RAID1 provides redundancy by completely 'mirroring' a drive with another drive. The drives normally operate 'in parallel' so every time one is updated the other is updated exactly the same. If one drive fails, the mirror is there to take over with no loss of data or performance. It's simple, uses 50% of disk capacity for redundancy, and provides no performance increase.
Please google for details of higher-level RAID. This next is quick rule of thumb:
RAID3 and Up use different techniques to provide redundancy, like 'data striping' and 'excess parity'. The major principle for higher-level RAIDs is: if we spread data across an array of drives we don't need to mirror _all_ the bits to keep operating if one drive in the array fails. RAIDs write only enough 'parity data' or Hamming code, or other code on one of the other disks to reconstruct the data missing if a disk drive fails or develops a bad cylinder.
The 'cost' in storage space to achieve greater reliability is approximately the capacity of one drive in the array. For example, in a RAID3 with 5 disks of 1 TeraByte each the total storage available to the operating system would be approximately 4 TeraBytes, only 20% of the drives' capacity is used to provide redundancy. Compare this with a RAID1, with a mirrored pair of disks, which uses 50% of the drives' capacity for redundancy.

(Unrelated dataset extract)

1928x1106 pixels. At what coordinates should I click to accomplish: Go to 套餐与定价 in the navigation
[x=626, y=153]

Some higher-level RAIDs with more disks offer a significant performance benefits relative to single drive or RAID1 because there are more read/write heads active so more than one cylinder may be updated at a time.
RAID10 is widely used, where two RAID1s are deployed in parallel. This is a simple scheme to implement and operate even though 75% of the drive space is given to redundancy. HDD/SDD are cheap today, every increment of reliability is valuable in a mission-critical system, and simpler solutions are less likely to gang awry. RAID10 also enhances performance in some applications because they can read/write to more than one cylinder at a time.

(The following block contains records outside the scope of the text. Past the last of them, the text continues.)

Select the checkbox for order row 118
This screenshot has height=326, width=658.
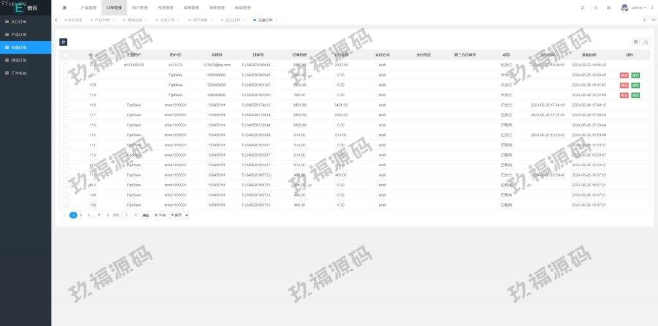click(x=66, y=105)
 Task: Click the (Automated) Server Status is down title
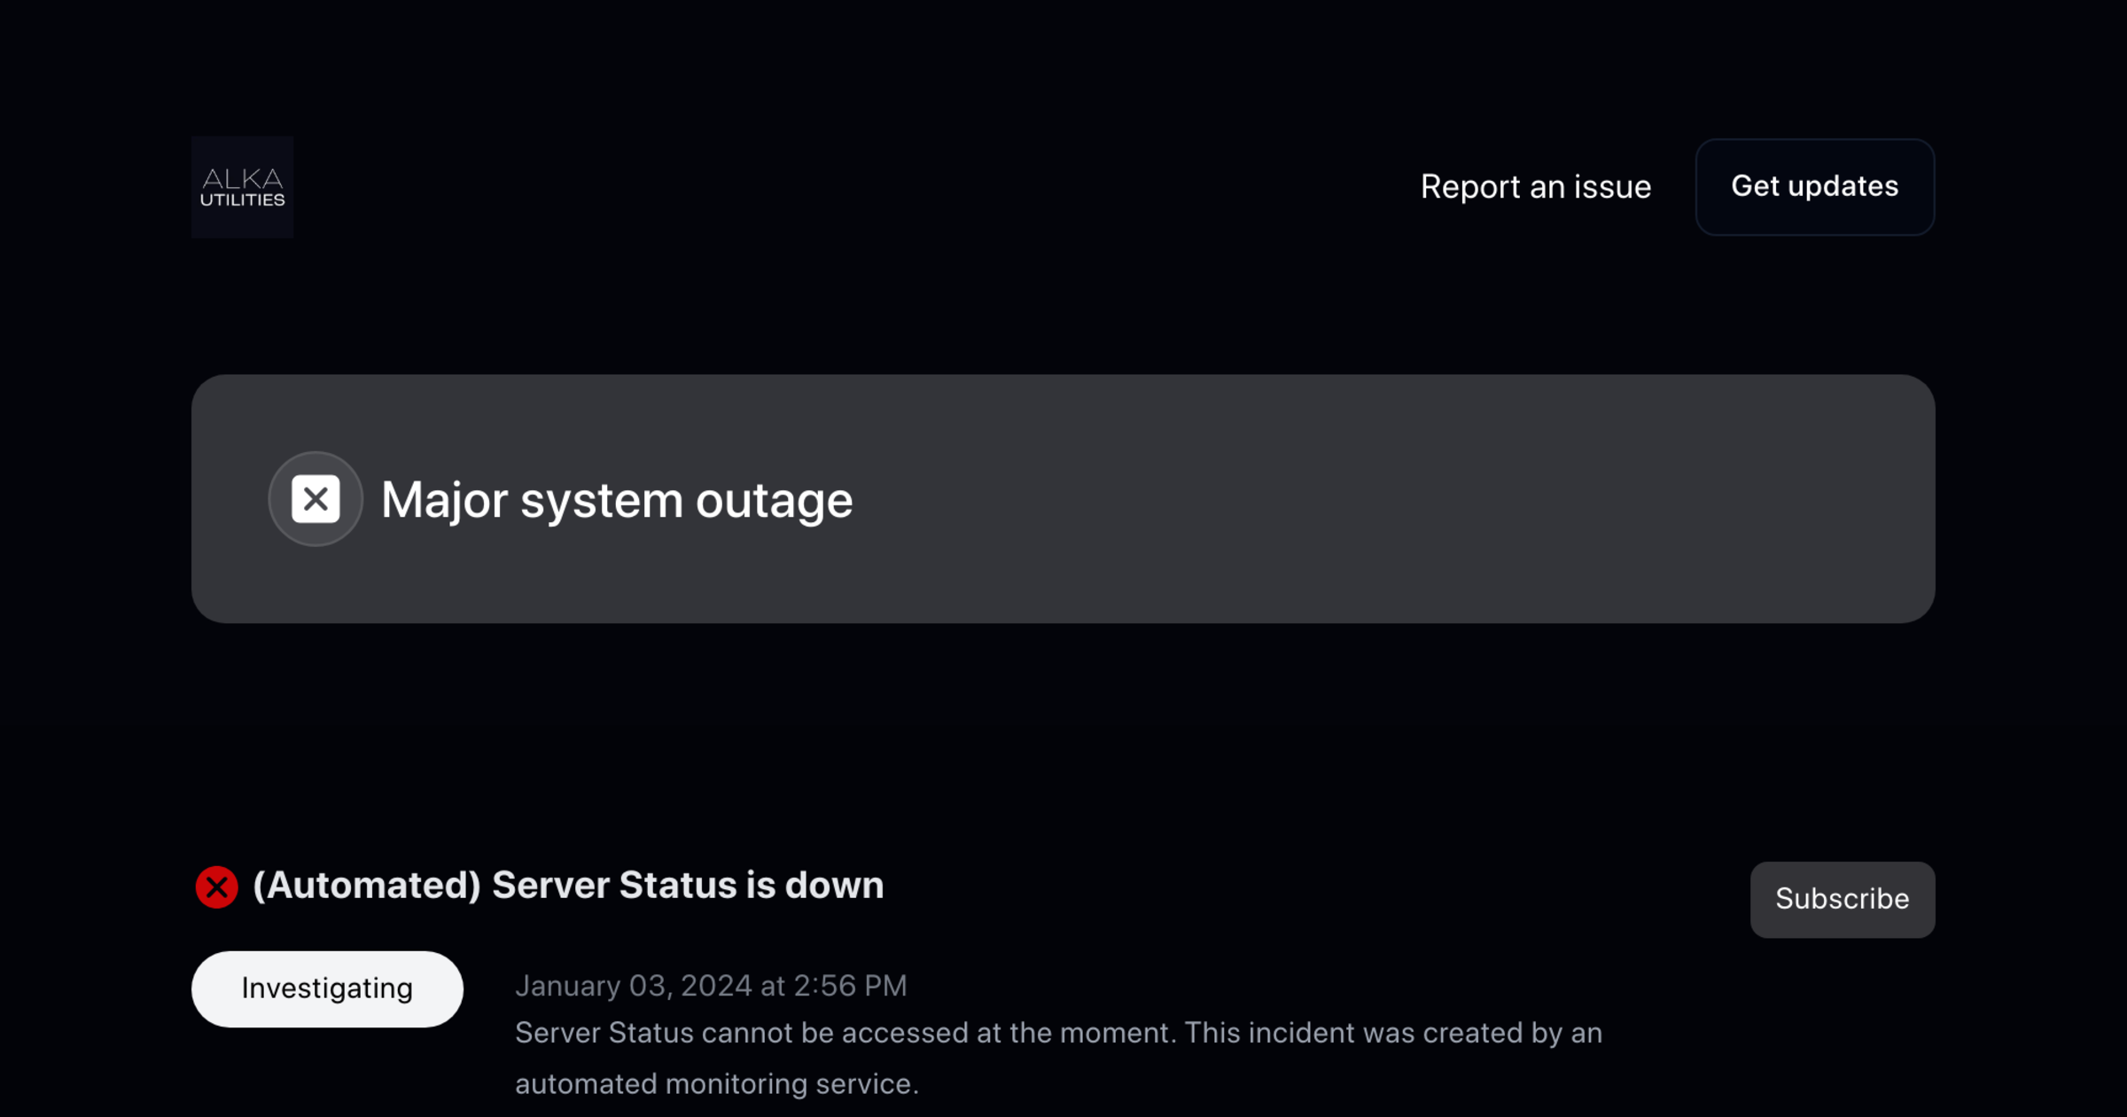(567, 885)
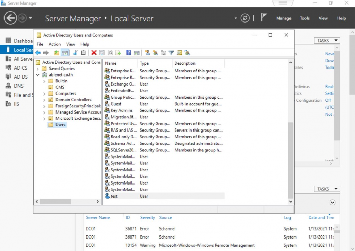Click the Filter funnel toolbar icon
Image resolution: width=355 pixels, height=251 pixels.
point(171,53)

Look at Wikipedia and other references about RAID if you're interested in the details of exactly how the several RAID levels differ.
RAID does not replace the need for offsite transaction logging and backup! RAID does not replace remote warm or hot sites and parallel operations. RAID1 and higher can make disk storage much more reliable than stand-alone drives but it does not replace backup or transaction logging. There are several ways a RAID may fail or lose data, from a failed RAID controller through a clumbsy or malicious employee who destroys data using the File Explorer or command line.
The #1 rule for transaction logging and backup is that the log and backup media must be off-site, preferably some distance from the system they backup. In the event of a building or regional disaster or theft a local RAID is as likely as the rest of the system to be lost or stolen. RAID levels 1 and higher are to improve reliability, performance, and mitigate risk of loss of availability, NOT to provide backup.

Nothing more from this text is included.